III.-God took him. 1. From faith to sight, 1 Cor. xiii. 12.-2. From labour to rest, from warfare to peace, from bearing the cross to wearing the crown, 1 Tim. iv. 7,8.---3. From an unbelieving world who rejected the word of God, to the society of those who lived on the promises and died in faith, Heb. xi. 13.-4. From the service of the church, from the affection of family and friends, to the general assembly and church of the first-born, whose names are written in heaven, and to Jesus the mediator of the new covenant-to an innumerable company of angels, and the spirits of the just made perfect, Heb. xii.' 2, 3.-5. From the evil to come, either upon himself, in the ordinary course of events, or upon the church from a wicked world, or upon the world itself from the inflictions of a righteous providence, into that place where sorrow or misery shall enter no more, Rev. xxi. 27.

We have thus, by expanding, in the light of Scripture, the compressed materials of the life of Enoch, endeavoured to exhibit a full view of his character in relation to God, and of God's mercy in relation to him.
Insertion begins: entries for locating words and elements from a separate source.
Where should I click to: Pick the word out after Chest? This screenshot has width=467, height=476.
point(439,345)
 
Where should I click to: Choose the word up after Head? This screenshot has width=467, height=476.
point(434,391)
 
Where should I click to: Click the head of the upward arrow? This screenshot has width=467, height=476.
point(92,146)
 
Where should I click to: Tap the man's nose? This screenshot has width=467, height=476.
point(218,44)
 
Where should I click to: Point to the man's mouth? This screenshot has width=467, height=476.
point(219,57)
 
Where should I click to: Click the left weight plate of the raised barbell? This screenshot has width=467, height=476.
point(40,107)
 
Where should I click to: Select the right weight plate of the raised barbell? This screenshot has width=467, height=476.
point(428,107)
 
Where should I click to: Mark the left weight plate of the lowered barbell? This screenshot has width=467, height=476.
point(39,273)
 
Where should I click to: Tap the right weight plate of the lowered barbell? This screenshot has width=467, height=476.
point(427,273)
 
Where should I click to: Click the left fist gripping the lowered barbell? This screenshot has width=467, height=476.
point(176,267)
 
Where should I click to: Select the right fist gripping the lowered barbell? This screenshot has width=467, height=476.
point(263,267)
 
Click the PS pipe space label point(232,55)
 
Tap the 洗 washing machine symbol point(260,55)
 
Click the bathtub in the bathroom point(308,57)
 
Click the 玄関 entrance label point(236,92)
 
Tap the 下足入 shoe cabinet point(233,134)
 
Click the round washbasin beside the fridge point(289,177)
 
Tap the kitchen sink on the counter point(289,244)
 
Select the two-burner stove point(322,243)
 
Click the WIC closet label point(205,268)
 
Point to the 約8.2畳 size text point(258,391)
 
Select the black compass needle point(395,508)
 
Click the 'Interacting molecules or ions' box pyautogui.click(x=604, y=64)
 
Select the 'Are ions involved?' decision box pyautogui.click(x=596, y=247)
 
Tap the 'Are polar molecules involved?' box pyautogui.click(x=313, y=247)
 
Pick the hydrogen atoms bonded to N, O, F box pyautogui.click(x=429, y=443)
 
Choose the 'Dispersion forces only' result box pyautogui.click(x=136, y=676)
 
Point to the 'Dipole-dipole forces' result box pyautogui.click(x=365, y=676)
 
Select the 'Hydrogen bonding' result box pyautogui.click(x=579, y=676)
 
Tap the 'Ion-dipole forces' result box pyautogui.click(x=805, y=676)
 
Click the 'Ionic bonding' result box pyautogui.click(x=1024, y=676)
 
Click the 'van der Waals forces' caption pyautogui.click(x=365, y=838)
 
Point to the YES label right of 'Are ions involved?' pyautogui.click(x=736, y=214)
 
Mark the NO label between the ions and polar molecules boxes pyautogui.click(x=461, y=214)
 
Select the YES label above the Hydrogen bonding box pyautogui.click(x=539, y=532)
And as, notwithstanding individual differences, there is, ordinarily, a general resemblance amongst the members of families-so, amongst the children of God, we may well expect to have a certain family resemblance, in so far as we have a distinct view of their moral features. We, this day, commemorate one "who walked with God:" we lament one "who is not ;" and, though we see him not here, we follow him where he is, and our faith assures us, “God hath taken him."

The Rev. William Duncan Stewart was born in Dublin, in January, 1801, and died in the 31st year of his age, and fifth of his ministry.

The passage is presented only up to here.